Quando a Vida Vira Checklist
- Izabelle Ferreira Trombino

- 26 de abr. de 2025
- 2 min de leitura
Atualizado: 26 de mai. de 2025
Vivemos em uma sociedade que exige de nós produtividade constante. Em meio a essa dinâmica acelerada, a importância das pausas e do descanso passa a ser vista não como um processo natural do ser humano, mas quase como uma permissão rara, cercada de culpa. A indústria da produtividade lucra justamente com a nossa insegurança e autocobrança: promete eficiência e sucesso enquanto alimenta a sensação de que nunca somos suficientes.
Até mesmo algo tão simples quanto uma pausa para o café transforma-se em mais um item de uma lista rígida de obrigações. Cada momento livre precisa ser otimizado, cronometrado, justificado. Esse controle excessivo nos distancia da nossa espontaneidade, da nossa essência. Tornamo-nos gestores de nós mesmos, vigiando cada ação em busca de uma perfeição inalcançável.

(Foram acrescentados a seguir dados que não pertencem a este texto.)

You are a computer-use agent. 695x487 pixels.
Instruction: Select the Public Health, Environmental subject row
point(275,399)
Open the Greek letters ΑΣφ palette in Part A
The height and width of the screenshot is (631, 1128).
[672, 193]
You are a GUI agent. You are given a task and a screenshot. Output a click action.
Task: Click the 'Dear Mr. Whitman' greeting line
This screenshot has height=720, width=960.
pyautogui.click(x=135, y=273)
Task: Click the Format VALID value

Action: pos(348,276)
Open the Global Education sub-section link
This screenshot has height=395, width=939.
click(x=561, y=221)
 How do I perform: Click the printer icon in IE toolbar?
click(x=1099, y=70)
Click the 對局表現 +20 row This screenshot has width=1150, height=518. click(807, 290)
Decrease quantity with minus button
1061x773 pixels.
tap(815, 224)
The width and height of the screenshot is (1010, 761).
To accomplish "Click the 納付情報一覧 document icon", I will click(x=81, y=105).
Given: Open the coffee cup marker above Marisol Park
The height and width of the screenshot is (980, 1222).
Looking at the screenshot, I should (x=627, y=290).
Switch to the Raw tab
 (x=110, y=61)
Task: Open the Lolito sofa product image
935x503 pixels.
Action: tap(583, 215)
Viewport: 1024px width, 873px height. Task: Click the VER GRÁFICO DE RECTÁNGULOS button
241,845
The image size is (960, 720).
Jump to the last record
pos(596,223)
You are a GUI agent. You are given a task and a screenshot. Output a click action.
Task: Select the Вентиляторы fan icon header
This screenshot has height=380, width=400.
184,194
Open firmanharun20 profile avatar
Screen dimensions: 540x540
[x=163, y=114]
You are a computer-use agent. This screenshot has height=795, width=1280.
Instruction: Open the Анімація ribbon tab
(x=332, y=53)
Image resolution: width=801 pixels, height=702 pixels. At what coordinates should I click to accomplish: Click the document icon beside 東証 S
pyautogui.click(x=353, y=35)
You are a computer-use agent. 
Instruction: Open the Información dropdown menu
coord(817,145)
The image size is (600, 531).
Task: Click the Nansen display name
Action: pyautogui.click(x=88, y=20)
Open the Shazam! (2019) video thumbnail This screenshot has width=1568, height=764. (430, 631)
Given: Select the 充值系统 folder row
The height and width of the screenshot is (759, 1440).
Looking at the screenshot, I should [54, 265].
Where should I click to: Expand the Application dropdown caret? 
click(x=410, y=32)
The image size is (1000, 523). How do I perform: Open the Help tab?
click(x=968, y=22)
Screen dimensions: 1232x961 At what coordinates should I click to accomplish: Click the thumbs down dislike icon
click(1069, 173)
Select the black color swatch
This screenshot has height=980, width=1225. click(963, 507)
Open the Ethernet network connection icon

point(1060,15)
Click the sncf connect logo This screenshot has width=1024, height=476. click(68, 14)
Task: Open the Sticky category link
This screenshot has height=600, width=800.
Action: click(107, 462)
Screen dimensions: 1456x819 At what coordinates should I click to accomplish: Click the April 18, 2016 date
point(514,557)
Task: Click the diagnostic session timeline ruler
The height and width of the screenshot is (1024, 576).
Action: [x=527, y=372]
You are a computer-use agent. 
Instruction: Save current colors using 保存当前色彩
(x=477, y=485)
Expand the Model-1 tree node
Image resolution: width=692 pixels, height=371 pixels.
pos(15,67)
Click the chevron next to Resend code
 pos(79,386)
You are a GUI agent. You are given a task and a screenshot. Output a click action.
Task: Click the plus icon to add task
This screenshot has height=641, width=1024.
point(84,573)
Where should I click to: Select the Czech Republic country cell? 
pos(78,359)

Essa corrida desenfreada pelo ideal também contamina nossos objetivos mais íntimos — na estética, na vida acadêmica, financeira, no lazer e até em hábitos cotidianos. O que deveria ser fonte de sentido e liberdade torna-se mais uma fonte de cobrança e frustração.
Viktor Frankl, em Em busca de sentido, nos lembra que o ser humano é movido, acima de tudo, pela necessidade de encontrar propósito na vida. Para ele, o sofrimento só se torna insuportável quando não encontramos um sentido para ele. Da mesma forma, a vida se torna árida quando trocamos o desejo genuíno de realização por listas intermináveis de metas e performances. O sentido não pode ser encontrado na mera produtividade, mas na autenticidade do nosso ser e na liberdade de nos relacionarmos com o mundo de forma verdadeira.
Assim, deixo a reflexão: o que fazemos de nós? Estamos apenas cumprindo checklists e encenando performances sociais? Ou ainda nos permitimos ser espontâneos, imperfeitos e verdadeiros, abrindo espaço para que a vida tenha, de fato, algum sentido?